Prior to Cruise, Oliver was the co-founder and CEO of Voyage. Voyage developed and deployed self-driving cars designed for senior citizens who struggled to drive. Voyage's first product was an autonomous taxi service located within a 160,000 resident retirement community in Florida. Here, their fleet delivered on the promise of autonomous driving—solving the mobility needs of residents who need it most. Voyage raised $52M in venture capital from Khosla Ventures, Franklin Templeton, Initialized Capital, and CRV. Cruise acquired Voyage in March 2021.

Prior to Voyage, Oliver was the Vice President of Product & Engineering at the online education startup Udacity. Udacity was born out of a Stanford University experiment in which Sebastian Thrun and Peter Norvig offered their "Introduction to Artificial Intelligence" course online to anyone, for free. Over 160,000 students in more than 190 countries enrolled and not much later, Udacity was born. At Udacity, Oliver led a 200-strong Product, Engineering, and Content team, focusing on our autonomous vehicle, robotics, artificial intelligence, and deep learning curriculum.

Pieter Abbeel

AI speaker Pieter Abbeel is an AI & Robotics Professor, as well as the Robot Learning Lab’s Director at UC Berkeley.
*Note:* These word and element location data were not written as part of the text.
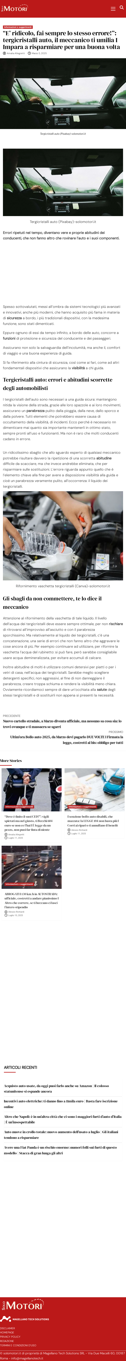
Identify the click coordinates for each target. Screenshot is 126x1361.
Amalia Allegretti (16, 53)
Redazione (7, 1341)
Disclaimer (7, 1328)
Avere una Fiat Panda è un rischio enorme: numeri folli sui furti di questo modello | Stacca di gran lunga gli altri (60, 1150)
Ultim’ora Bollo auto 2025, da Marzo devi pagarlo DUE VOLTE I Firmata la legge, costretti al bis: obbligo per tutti (63, 737)
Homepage (7, 1332)
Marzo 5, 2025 (39, 53)
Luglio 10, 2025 (15, 915)
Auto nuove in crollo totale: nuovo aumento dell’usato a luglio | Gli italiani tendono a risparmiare (61, 1134)
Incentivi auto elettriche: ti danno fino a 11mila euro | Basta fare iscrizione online (61, 1104)
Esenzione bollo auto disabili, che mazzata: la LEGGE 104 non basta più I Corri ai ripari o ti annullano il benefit (93, 820)
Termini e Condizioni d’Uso (18, 1345)
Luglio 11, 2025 (15, 838)
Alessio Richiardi (79, 830)
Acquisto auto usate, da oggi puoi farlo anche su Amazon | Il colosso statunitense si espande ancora (56, 1088)
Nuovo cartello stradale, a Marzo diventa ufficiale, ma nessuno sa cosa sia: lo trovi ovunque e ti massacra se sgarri (63, 721)
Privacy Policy (10, 1336)
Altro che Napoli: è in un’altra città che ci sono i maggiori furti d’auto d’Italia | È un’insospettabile (62, 1119)
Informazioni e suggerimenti (18, 27)
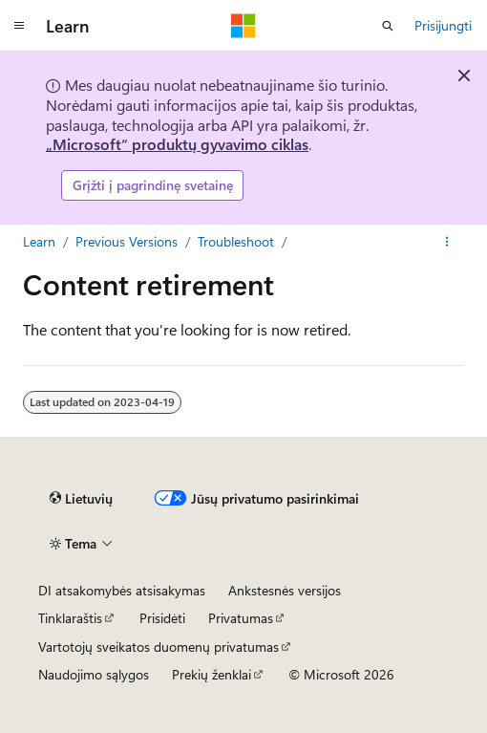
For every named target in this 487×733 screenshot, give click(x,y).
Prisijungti (443, 25)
In 2014, Pieter co-founded Gradescope.com, while in 2017, he co-founded Covariant.ai. He is also an Advisor for many companies in the Robotics and AI field, including OpenAI. Moreover, Pieter created the Venture Fund AI@TheHouse and often gives lectures on artificial intelligence.

Pieter started the Berkeley Robot Learning Lab following his appointment at UC Berkeley as an assistant professor. Furthermore, in 2014, he helped develop Gradescope, which was sold to TurnItIn in 2018. Pieter created Gradescope with Sergey Karayev, Arjun Singh, Ibrahim Awwal, and several other UC Berkeley engineers.
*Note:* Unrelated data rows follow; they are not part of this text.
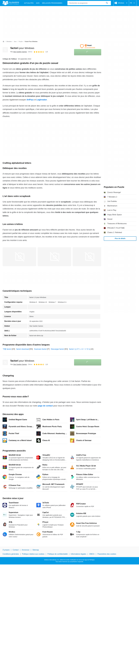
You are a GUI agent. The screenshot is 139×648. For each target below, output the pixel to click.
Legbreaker (41, 100)
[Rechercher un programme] (107, 3)
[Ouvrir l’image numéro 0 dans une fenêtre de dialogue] (19, 256)
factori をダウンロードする (79, 349)
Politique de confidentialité (57, 554)
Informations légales (78, 554)
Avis (37, 3)
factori (22, 48)
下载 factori (7, 349)
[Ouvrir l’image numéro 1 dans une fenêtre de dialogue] (54, 256)
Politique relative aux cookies (33, 554)
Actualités (28, 3)
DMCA (91, 554)
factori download (22, 349)
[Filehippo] (11, 3)
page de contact (45, 406)
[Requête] (89, 3)
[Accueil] (3, 42)
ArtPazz (30, 100)
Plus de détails (120, 238)
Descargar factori (57, 349)
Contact (16, 550)
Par (18, 52)
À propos (6, 550)
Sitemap (35, 550)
Speaker Pieter Abbeel began working for OpenAI in 2016. Since then, he has written plenty of articles on robot learning, reinforcement learning, and unsupervised learning. 2016 saw him also take on the role of co-director of the Berkeley Artificial Intelligence Research Lab. The BAIR involves undergraduate and postdoctoral students that are passionate about robotics and machine learning.

His other venture is Berkeley Open Arms, which has licensed the intellectual property (IP) from Berkeley related to the Blue Robot project. In 2017, he was appointed as a tenured, full-time professor at the University of California, Berkeley.

Pieter Abbeel, Rocky Duan, Peter Chen, and Tianhao Zhang launched AI-based company covariant.ai in 2017. The New York Times, MIT Technology Review, Wired, and IEEE Spectrum all wrote articles regarding the company’s launch.

Covariant.ai leverages recent developments in deep reinforcement learning and deep imitation learning to produce artificial intelligence software that simplifies the process of teaching robots new, advanced skills. Abbeel is actively performing researches as well as teaching upper-division and graduate courses in robotics, artificial intelligence, and deep unsupervised learning.

He has won numerous awards, including best paper awards at ICML, NIPS and ICRA, early career awards from NSF, Darpa, ONR, AFOSR, Sloan, TR35, IEEE, and the Presidential Early Career Award for Scientists and Engineers (PECASE). Pieter's work is frequently featured in the popular press, including New York Times, BBC, Bloomberg, Wall Street Journal, Wired, Forbes, Tech Review, NPR.

Current main research thrusts: robotics and machine learning with particular focus on deep reinforcement learning, deep imitation learning, deep unsupervised learning, meta-learning, learning-to-learn, and AI safety.

On OpenAI: OpenAI was co-founded by Pieter Abbeel's PhD student John Schulman (who is also the lead architecture behind ChatGPT) in December 2015. Abbeel himself was recruited to OpenAI in early 2016, where he helped lead many of the OpenAI research projects, including projects on reinforcement learning, generative AI, meta-learning, robot learning. In Fall 2017 Abbeel left his full-time role at OpenAI to found Covariant, which is leading the way in AI powered robotic automation, and transitioned into an Advisory position at OpenAI.